>>

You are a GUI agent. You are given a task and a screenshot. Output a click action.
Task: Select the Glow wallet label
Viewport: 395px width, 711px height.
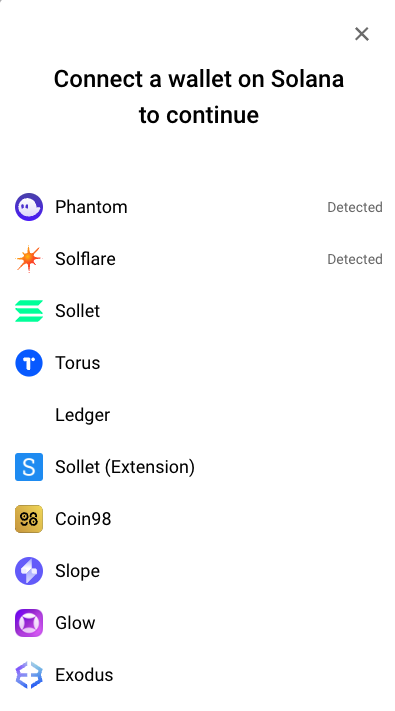pos(75,623)
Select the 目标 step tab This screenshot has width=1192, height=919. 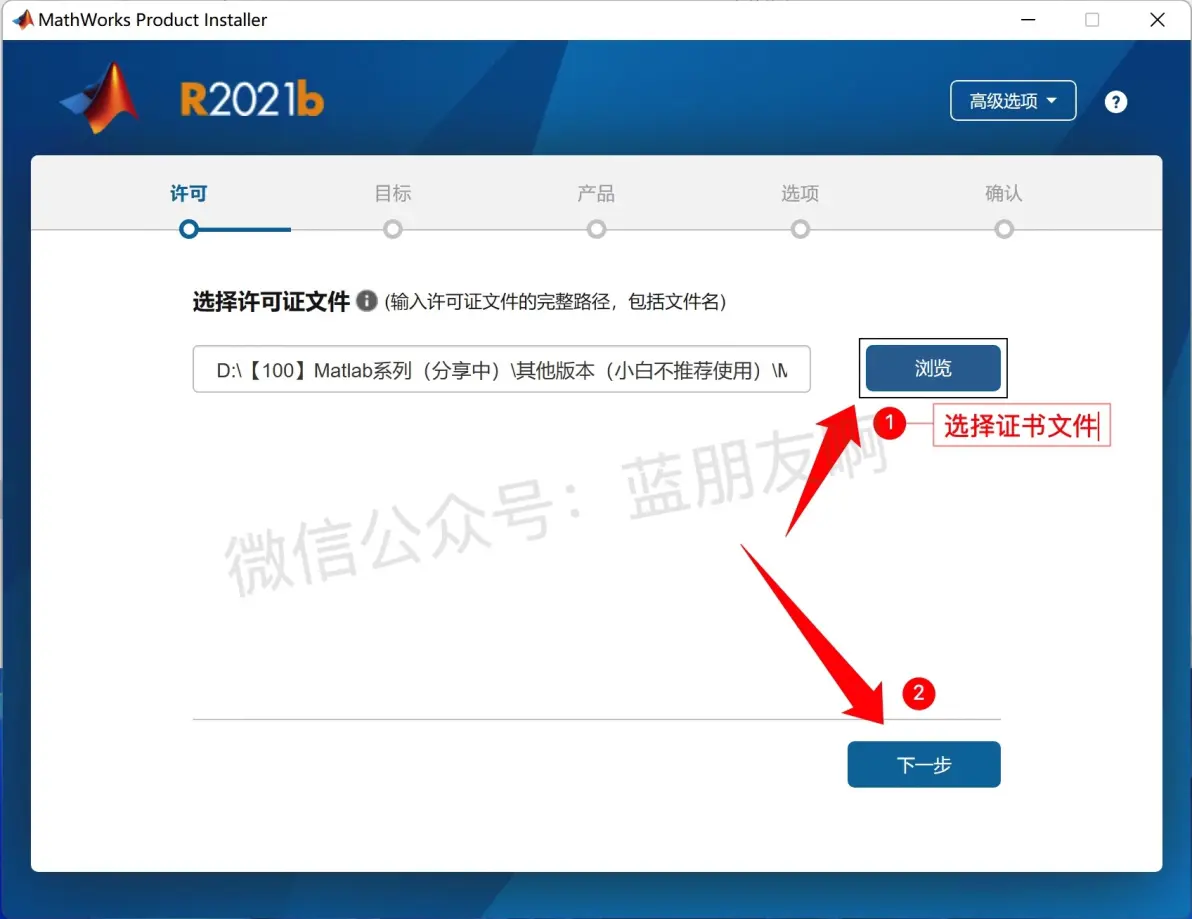392,193
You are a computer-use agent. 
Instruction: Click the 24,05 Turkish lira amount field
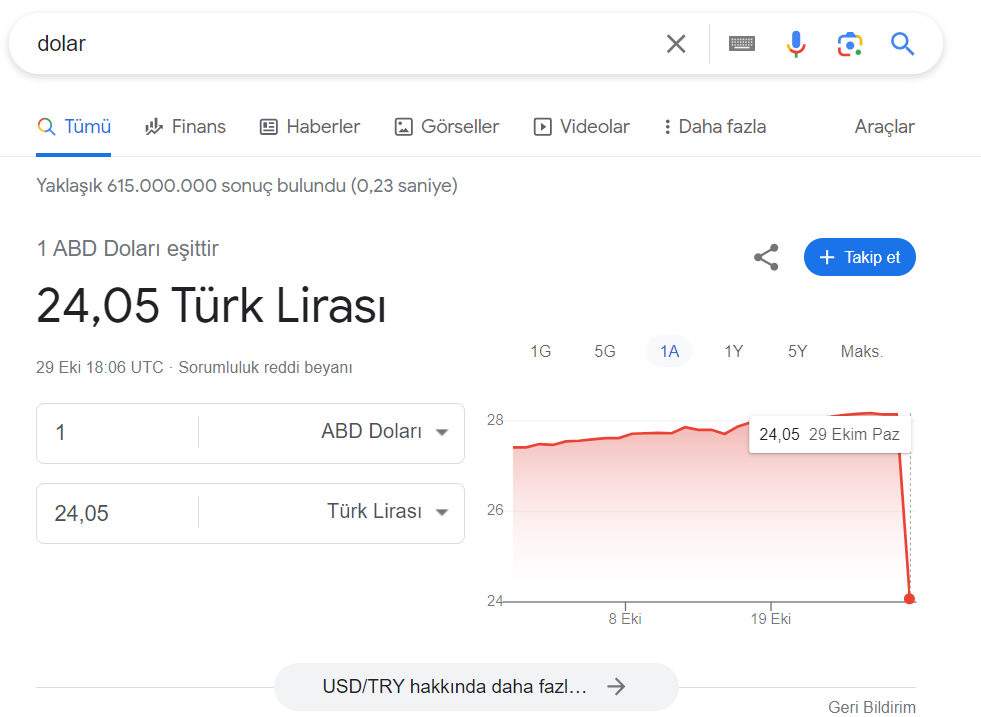pyautogui.click(x=115, y=513)
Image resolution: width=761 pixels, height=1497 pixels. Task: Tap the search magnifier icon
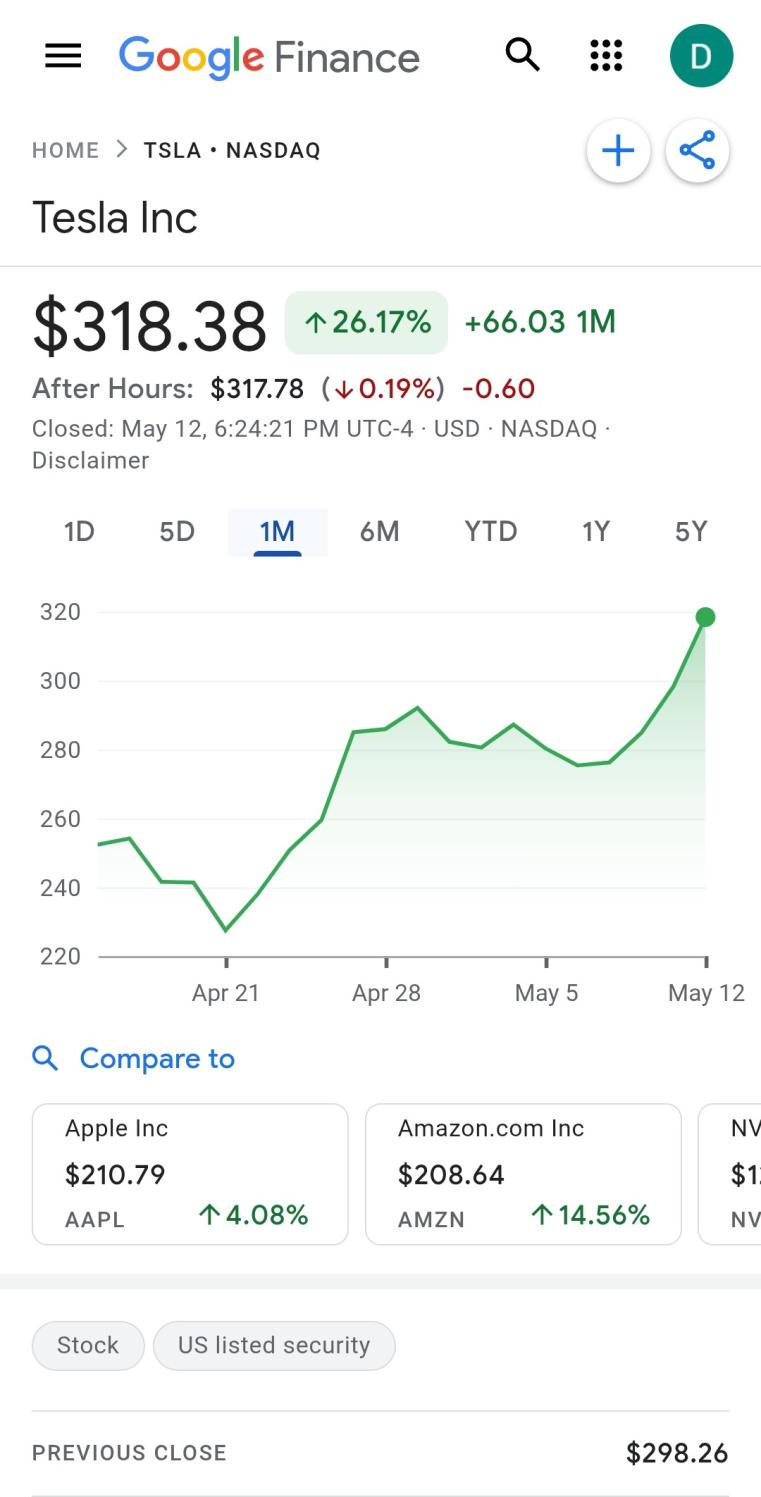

<<

• **What to do**:
Please update the stretch from the line containing "You are a computer-use agent." through the last of the lines, changing "magnifier icon" to "magnifying glass icon" and keeping everything else the same. Give back only those lines, without the pictures.

• **Exercise answer**:
You are a computer-use agent. 
Instruction: Click the 24,05 Turkish lira amount field
pyautogui.click(x=115, y=513)
Image resolution: width=761 pixels, height=1497 pixels. Task: Tap the search magnifying glass icon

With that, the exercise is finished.